• _WRITTEN TASK 1_
Print the portion of the St Patrick church entry that opens with the words containing "Ermin Street, Brockworth, Gloucestershire" and closes with "of Prinknash Abbey.", copying it exactly.

Building » Brockworth – St Patrick

Brockworth – St Patrick

Ermin Street, Brockworth, Gloucestershire GL3

A large church, square on plan, built for a new residential area shortly after the Second Vatican Council, and externally altered. It is perhaps most notable for its glass by Brother Gilbert Taylor of Prinknash Abbey.

The site was developed to serve the new Downend housing estate. A house called Rathlea was built in 1954 to serve as a presbytery and the foundation stone for a dual-purpose church and hall, designed by William & Egbert Leah, was laid on 17 March in the same year. This was opened by Bishop Rudderham exactly a year later on 17 March 1955, becoming a parish church when the parish of Brockworth was erected in 1960. By 1963, plans were in place for a large purpose-built church accommodating some 320 people. Work was expected to begin in early 1964, according to the Catholic Building Review of 1963, which published a design showing a square tower. However it did not in fact start until April 1967, by which time the look of the building had changed substantially, reflecting developments in thinking about church design in the wake of the Second Vatican Council. It was also larger, seating some 500 people. The cost was £35,000. The church was blessed by Bishop Rudderham on 7 October 1968.

• _WRITTEN TASK 2_
From the data items, output an exact copy of the part that opens with the line containing "Where should I click to: Open" and closes with the line containing "Action: pyautogui.click(x=432, y=536)".

Data items
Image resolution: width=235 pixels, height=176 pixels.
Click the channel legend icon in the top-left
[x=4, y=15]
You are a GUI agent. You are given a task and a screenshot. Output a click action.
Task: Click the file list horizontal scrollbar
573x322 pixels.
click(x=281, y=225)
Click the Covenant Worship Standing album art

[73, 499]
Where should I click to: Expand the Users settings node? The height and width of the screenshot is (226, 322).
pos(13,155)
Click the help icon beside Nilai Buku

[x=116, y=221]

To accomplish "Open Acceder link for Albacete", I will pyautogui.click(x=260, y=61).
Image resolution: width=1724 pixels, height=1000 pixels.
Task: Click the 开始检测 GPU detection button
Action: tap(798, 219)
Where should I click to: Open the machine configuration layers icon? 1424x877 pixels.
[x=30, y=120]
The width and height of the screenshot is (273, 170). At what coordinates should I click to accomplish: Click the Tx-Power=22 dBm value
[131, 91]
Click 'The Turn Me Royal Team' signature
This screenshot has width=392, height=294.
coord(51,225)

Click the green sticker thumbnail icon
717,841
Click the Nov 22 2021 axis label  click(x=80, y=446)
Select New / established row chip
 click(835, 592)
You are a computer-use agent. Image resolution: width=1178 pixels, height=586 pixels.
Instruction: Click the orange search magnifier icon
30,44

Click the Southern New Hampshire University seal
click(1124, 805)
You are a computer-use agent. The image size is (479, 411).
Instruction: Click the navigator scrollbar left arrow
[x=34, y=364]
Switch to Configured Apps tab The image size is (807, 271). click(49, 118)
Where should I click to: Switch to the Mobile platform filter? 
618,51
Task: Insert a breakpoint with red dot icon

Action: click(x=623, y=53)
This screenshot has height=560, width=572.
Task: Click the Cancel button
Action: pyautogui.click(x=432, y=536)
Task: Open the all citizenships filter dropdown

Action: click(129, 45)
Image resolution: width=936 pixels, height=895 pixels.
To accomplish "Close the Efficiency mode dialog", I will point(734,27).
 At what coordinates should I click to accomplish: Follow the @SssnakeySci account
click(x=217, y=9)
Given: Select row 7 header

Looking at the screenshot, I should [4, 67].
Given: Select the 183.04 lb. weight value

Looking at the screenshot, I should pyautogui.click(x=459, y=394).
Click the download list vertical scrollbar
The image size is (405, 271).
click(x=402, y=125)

• _OUTPUT 1_
Ermin Street, Brockworth, Gloucestershire GL3

A large church, square on plan, built for a new residential area shortly after the Second Vatican Council, and externally altered. It is perhaps most notable for its glass by Brother Gilbert Taylor of Prinknash Abbey.

• _OUTPUT 2_
Where should I click to: Open the machine configuration layers icon? 1424x877 pixels.
[x=30, y=120]
The width and height of the screenshot is (273, 170). At what coordinates should I click to accomplish: Click the Tx-Power=22 dBm value
[131, 91]
Click 'The Turn Me Royal Team' signature
This screenshot has width=392, height=294.
coord(51,225)

Click the green sticker thumbnail icon
717,841
Click the Nov 22 2021 axis label  click(x=80, y=446)
Select New / established row chip
 click(835, 592)
You are a computer-use agent. Image resolution: width=1178 pixels, height=586 pixels.
Instruction: Click the orange search magnifier icon
30,44

Click the Southern New Hampshire University seal
click(1124, 805)
You are a computer-use agent. The image size is (479, 411).
Instruction: Click the navigator scrollbar left arrow
[x=34, y=364]
Switch to Configured Apps tab The image size is (807, 271). click(49, 118)
Where should I click to: Switch to the Mobile platform filter? 
618,51
Task: Insert a breakpoint with red dot icon

Action: click(x=623, y=53)
This screenshot has height=560, width=572.
Task: Click the Cancel button
Action: pyautogui.click(x=432, y=536)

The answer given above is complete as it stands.